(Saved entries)

-*-*-

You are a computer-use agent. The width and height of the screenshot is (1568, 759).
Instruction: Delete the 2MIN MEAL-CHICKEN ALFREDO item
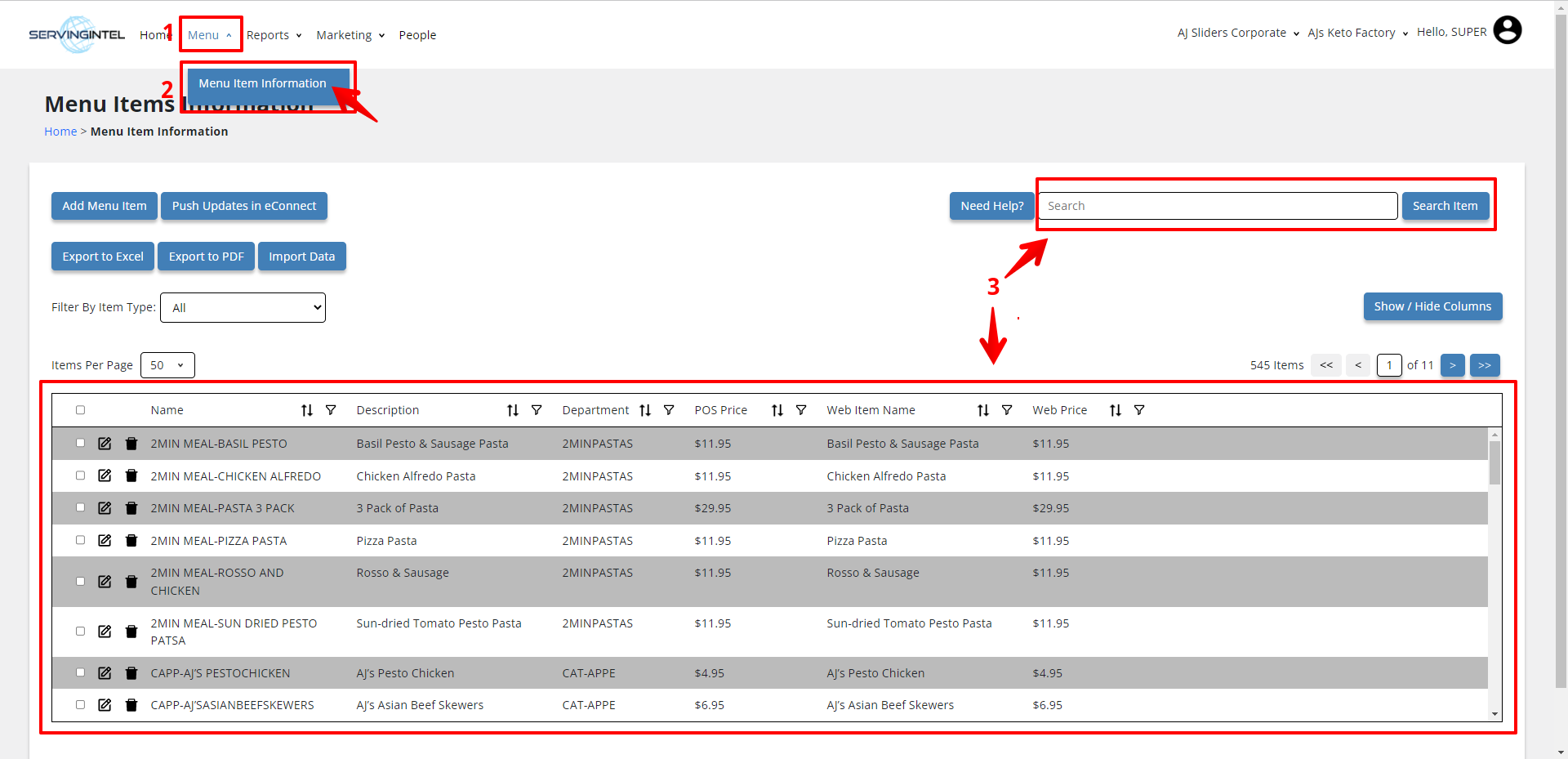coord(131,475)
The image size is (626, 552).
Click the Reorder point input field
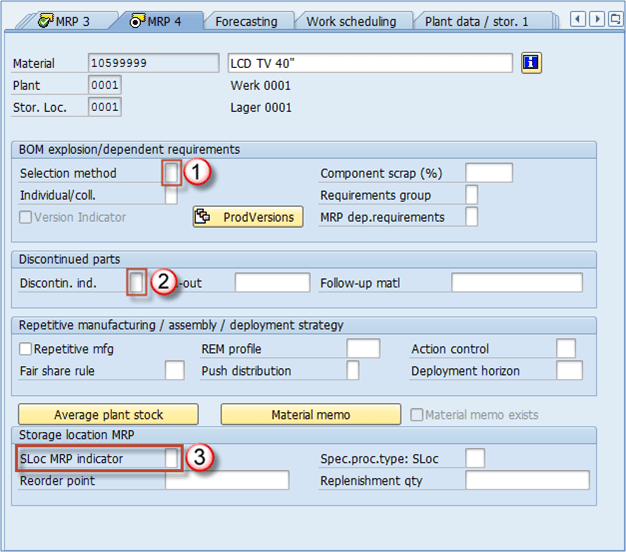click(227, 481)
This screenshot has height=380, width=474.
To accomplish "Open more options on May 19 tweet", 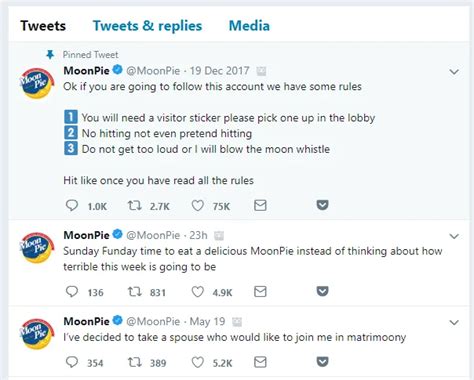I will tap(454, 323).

-*-*-

What to work on: Wherever the string "height" appears in the data above, report the whole line.

Answer to the exercise:
You are a computer-use agent. The width and height of the screenshot is (1568, 759).
This screenshot has height=380, width=474.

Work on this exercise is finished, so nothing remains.